Here is the code without extra option.

highcharts(bank,
           "marital",
           List("name" -> "age", 
           "y" -> avg(col("balance")), 
           "orderBy" -> col("age")))

Option B

I come up this option with inspiring by @honnix's answer. It has more syntactic sugar.

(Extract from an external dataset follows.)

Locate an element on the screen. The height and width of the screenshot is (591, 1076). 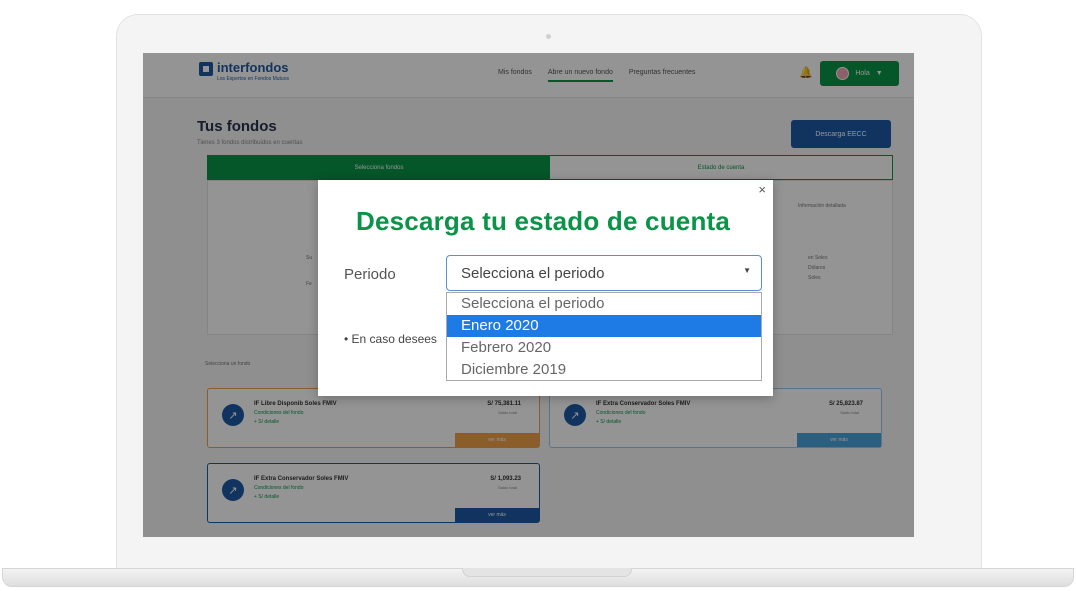
modal-title: Descarga tu estado de cuenta is located at coordinates (544, 221).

highcharts(bank).series("marital")
  .data("name" -> "age", "y" -> avg(col("balance")))
  .orderBy(col("age"))
  .title(Title("Marital Job Average Balance").x(-20))
  .subtitle(Subtitle("Source: Zeppelin Tutorial").x(-20))
  .xAxis(XAxis("Age").typ("category"))
  .yAxis(YAxis("Balance(¥)").plotLines("value"->0, "width"->1))
  .tooltip(Tooltip().valueSuffix("¥"))
  .legend(Legend().layout("vertical").align("right").verticalAlign("middle"))
  .plot

A simple plot without option will be

highcharts(bank).series("marital")
  .data("name" -> "age", "y" -> avg(col("balance")))
  .orderBy(col("age"))
  .plot

It will generate a chart here.

Marital Job Average Balance


Solution

  • It would be good to have some kind of chaining methods to pass in those parameters, because putting a few lists together in one apply() method is a little bit hard to read.